# ASSIGNMENT
Exactly as written, reproduce all of the entries.

======== SOURCE DATA

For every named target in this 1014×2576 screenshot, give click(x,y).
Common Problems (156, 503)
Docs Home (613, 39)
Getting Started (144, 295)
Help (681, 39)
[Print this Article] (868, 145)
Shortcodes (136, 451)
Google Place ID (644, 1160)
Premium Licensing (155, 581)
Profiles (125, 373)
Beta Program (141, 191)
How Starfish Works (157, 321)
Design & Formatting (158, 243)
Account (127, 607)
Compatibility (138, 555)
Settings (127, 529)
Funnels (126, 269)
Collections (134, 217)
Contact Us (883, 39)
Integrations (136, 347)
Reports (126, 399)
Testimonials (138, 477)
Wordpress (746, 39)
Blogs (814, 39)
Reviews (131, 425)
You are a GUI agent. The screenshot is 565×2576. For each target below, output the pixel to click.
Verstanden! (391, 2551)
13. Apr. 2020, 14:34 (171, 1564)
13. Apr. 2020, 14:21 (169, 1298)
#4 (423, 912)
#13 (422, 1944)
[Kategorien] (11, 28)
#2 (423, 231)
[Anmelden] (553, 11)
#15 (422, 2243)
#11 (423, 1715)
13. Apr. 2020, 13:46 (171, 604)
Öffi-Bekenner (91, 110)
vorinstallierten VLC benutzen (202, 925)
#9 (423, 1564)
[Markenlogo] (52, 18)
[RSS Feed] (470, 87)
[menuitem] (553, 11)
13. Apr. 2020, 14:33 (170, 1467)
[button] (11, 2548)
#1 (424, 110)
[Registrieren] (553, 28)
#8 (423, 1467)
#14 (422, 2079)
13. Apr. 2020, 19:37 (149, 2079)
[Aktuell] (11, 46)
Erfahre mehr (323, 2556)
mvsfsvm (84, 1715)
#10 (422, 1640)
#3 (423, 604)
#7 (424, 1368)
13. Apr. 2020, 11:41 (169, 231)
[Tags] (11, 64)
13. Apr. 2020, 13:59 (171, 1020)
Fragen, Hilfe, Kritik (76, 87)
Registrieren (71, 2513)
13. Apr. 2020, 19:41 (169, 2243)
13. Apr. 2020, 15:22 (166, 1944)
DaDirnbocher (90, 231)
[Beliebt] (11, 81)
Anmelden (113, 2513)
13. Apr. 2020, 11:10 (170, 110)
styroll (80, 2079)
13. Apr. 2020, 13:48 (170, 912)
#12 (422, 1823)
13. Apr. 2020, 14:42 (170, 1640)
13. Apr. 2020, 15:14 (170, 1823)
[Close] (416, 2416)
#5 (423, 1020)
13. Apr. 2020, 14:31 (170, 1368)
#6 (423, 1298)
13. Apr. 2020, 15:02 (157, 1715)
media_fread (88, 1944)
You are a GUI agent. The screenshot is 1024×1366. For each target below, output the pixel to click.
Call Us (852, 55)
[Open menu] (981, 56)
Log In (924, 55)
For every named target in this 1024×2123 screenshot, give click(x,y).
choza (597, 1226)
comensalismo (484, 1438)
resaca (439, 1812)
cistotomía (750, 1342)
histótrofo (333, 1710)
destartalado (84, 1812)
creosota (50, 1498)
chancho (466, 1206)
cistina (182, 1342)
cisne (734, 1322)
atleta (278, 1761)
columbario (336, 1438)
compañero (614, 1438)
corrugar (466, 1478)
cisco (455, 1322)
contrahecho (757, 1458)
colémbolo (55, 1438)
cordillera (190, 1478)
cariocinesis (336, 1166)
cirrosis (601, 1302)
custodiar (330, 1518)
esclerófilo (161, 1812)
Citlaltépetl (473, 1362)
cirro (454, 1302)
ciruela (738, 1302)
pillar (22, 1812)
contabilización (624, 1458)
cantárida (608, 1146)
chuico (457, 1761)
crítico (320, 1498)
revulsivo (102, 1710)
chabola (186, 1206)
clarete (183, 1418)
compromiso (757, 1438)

================

# RESULT OF THIS TASK
For every named target in this 1014×2576 screenshot, give click(x,y).
Common Problems (156, 503)
Docs Home (613, 39)
Getting Started (144, 295)
Help (681, 39)
[Print this Article] (868, 145)
Shortcodes (136, 451)
Google Place ID (644, 1160)
Premium Licensing (155, 581)
Profiles (125, 373)
Beta Program (141, 191)
How Starfish Works (157, 321)
Design & Formatting (158, 243)
Account (127, 607)
Compatibility (138, 555)
Settings (127, 529)
Funnels (126, 269)
Collections (134, 217)
Contact Us (883, 39)
Integrations (136, 347)
Reports (126, 399)
Testimonials (138, 477)
Wordpress (746, 39)
Blogs (814, 39)
Reviews (131, 425)
You are a GUI agent. The screenshot is 565×2576. For each target below, output the pixel to click.
Verstanden! (391, 2551)
13. Apr. 2020, 14:34 (171, 1564)
13. Apr. 2020, 14:21 (169, 1298)
#4 (423, 912)
#13 (422, 1944)
[Kategorien] (11, 28)
#2 (423, 231)
[Anmelden] (553, 11)
#15 (422, 2243)
#11 (423, 1715)
13. Apr. 2020, 13:46 (171, 604)
Öffi-Bekenner (91, 110)
vorinstallierten VLC benutzen (202, 925)
#9 (423, 1564)
[Markenlogo] (52, 18)
[RSS Feed] (470, 87)
[menuitem] (553, 11)
13. Apr. 2020, 14:33 (170, 1467)
[button] (11, 2548)
#1 (424, 110)
[Registrieren] (553, 28)
#8 (423, 1467)
#14 (422, 2079)
13. Apr. 2020, 19:37 (149, 2079)
[Aktuell] (11, 46)
Erfahre mehr (323, 2556)
mvsfsvm (84, 1715)
#10 (422, 1640)
#3 (423, 604)
#7 (424, 1368)
13. Apr. 2020, 11:41 (169, 231)
[Tags] (11, 64)
13. Apr. 2020, 13:59 (171, 1020)
Fragen, Hilfe, Kritik (76, 87)
Registrieren (71, 2513)
13. Apr. 2020, 19:41 (169, 2243)
13. Apr. 2020, 15:22 (166, 1944)
DaDirnbocher (90, 231)
[Beliebt] (11, 81)
Anmelden (113, 2513)
13. Apr. 2020, 11:10 (170, 110)
styroll (80, 2079)
13. Apr. 2020, 13:48 (170, 912)
#12 (422, 1823)
13. Apr. 2020, 14:42 (170, 1640)
13. Apr. 2020, 15:14 (170, 1823)
[Close] (416, 2416)
#5 (423, 1020)
13. Apr. 2020, 14:31 (170, 1368)
#6 (423, 1298)
13. Apr. 2020, 15:02 (157, 1715)
media_fread (88, 1944)
You are a GUI agent. The screenshot is 1024×1366. For each target below, output the pixel to click.
Call Us (852, 55)
[Open menu] (981, 56)
Log In (924, 55)
For every named target in this 1024×2123 screenshot, give click(x,y).
choza (597, 1226)
comensalismo (484, 1438)
resaca (439, 1812)
cistotomía (750, 1342)
histótrofo (333, 1710)
destartalado (84, 1812)
creosota (50, 1498)
chancho (466, 1206)
cistina (182, 1342)
cisne (734, 1322)
atleta (278, 1761)
columbario (336, 1438)
compañero (614, 1438)
corrugar (466, 1478)
cisco (455, 1322)
contrahecho (757, 1458)
colémbolo (55, 1438)
cordillera (190, 1478)
cariocinesis (336, 1166)
cirrosis (601, 1302)
custodiar (330, 1518)
esclerófilo (161, 1812)
Citlaltépetl (473, 1362)
cirro (454, 1302)
ciruela (738, 1302)
pillar (22, 1812)
contabilización (624, 1458)
cantárida (608, 1146)
chuico (457, 1761)
crítico (320, 1498)
revulsivo (102, 1710)
chabola (186, 1206)
clarete (183, 1418)
compromiso (757, 1438)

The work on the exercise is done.